4. O inverno de 1980 deve ter sido muito rigoroso, já que recordo que derrubou a figueira grande que habitava junto ao nosso alpendre. Quando passou a borrasca alimpamos o que havia de alimpar-se e, no verão, já sem figueira nem raízes de figueira, eu e meu pai, erguemos o muro. A força tinha-a ele, eu a ajuda. Ele a sabedoria, eu a sede. As leis eram simples, disse-me. As pedras grandes ficam por baixo, as pequenas por cima. E as faces mais bonitas para fora. Agora parece-me óbvio. Erguido o muro numa semana, faltava matar as frinchas entre pedras – era trabalho meu, com o seu quê de preparo e jeito. Só um tolo é que não aprende a afiar uma pedra de matar. Aprendi. Porém, se o conceito é fácil, o realizar é mais complicado. Não servem umas pedras quaisquer, como ele me disse. E eu reconheci.

– Ai não?! Então porquê, perguntei inglório?
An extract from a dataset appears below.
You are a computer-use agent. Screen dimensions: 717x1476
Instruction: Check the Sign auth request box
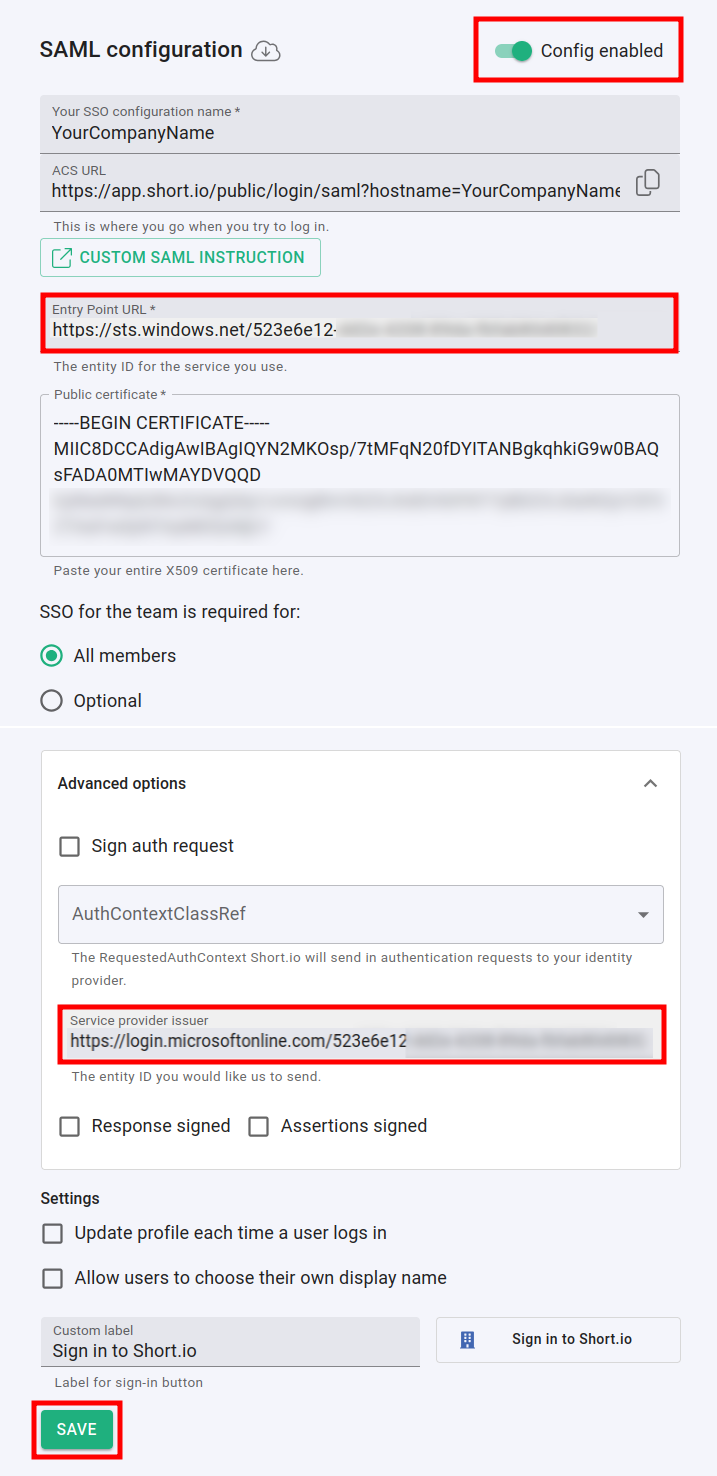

Porque duro com duro não faz bom muro, atiçou-me!

Ainda hoje disso me lembro. E agora que a luz dos olhos se me vai coando, aproveito para ver e vejo as pontes e as câmaras, os palácios e os ministérios, os templos e os mercados: nenhum muro ali se constrói só com pedra rija, que é mais bailadeira. Até pode que seja rija, firme e aguente muito peso e responsabilidade, mas se não é travada com pedra mole, daquela que se esmigalha, e esmigalhando-se, amacia e penetra para lá da aparência, e trava a dura, então esse muro não é inteiramente confiável.
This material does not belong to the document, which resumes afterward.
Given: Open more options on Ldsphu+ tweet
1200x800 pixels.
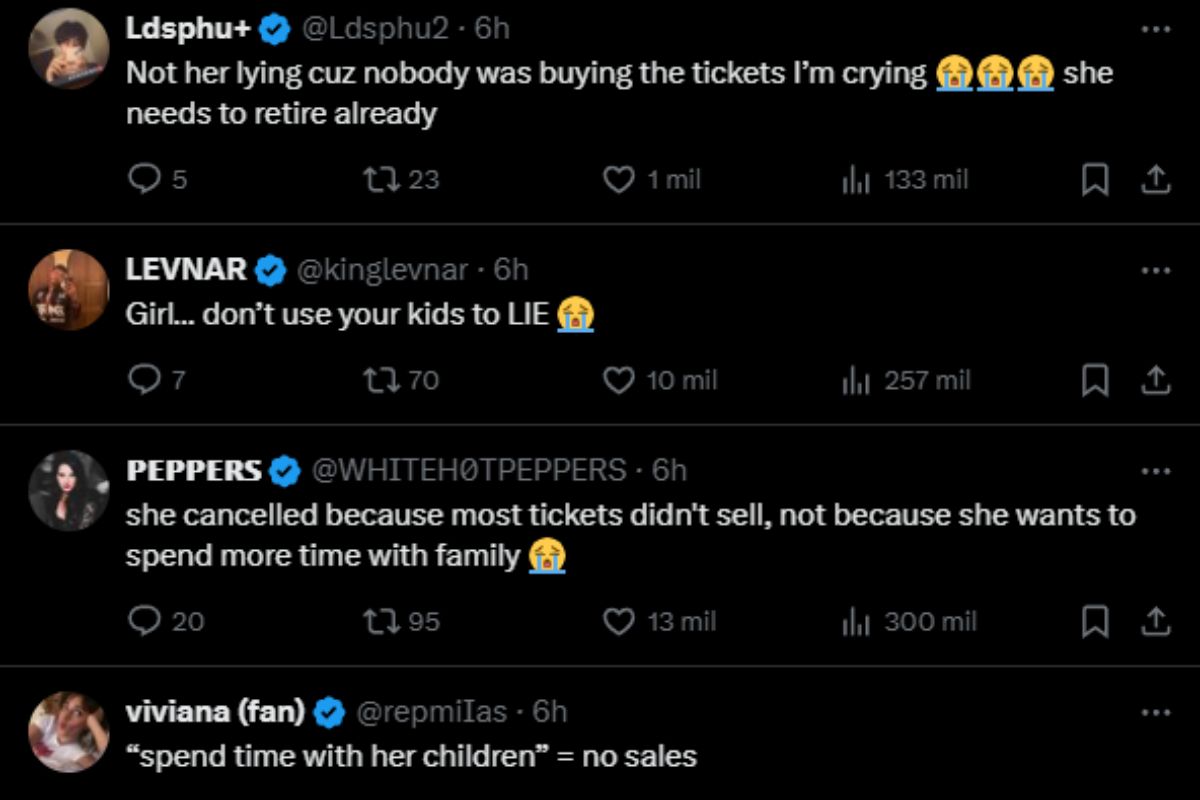Looking at the screenshot, I should click(1155, 29).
À pedra mole não se lhe peça o ofício da dura, nem esta queira o da mole. Nenhuma se dispensa, é o que digo, que a cidade não se constrói só com a rija, só com a dura cerviz direita e firme, a que não sabe inclinar a cabeça nem dobrar o joelho nem calar diante da luz tremeluzente do sacrário.

Não quero cidade sem oração, nem oração só nos desertos e nos retiros. A oração é prática dos devotos e implicação com as pedras da calçada, das escolas, dos estádios, das fábricas, dos hospitais e das cadeias. Quem verdadeiramente reza não foge às dificuldades, antes atenta e abre-se aos problemas comuns. E encontra tempo para ajoelhar. E para trabalhar.

Não creio nem promovo oração que desligue do real, mas na que é fonte interior de coesão, decisão e compromisso, na que funda e oferece uma visão sustentada do eterno que não passa, mesmo que não seja visto à porta a saudar quem passa. Não sei se a crise civilizacional que sofremos é também uma crise de oração. Não me custaria a crer que sim. De há um par de séculos a esta parte só sabemos construir a cidade com a pedra dura da razão. Constrói-se para o já e o consumo rápido, deixámos de querer construir com os pés na terra, as mãos no maço e os olhos no céu, incorporando o transcendente entre aquilo que erguemos. Responsabilizando-o também por aquilo que erguemos.  E deixámos de saber preencher os vazios entre pedras, por já não queremos o divino como vizinho. E é assim que nenhuma construção puramente humana se mostra fiável, sustentável e segura.

Ai da cidade rija! Não restará pedra sobre pedra.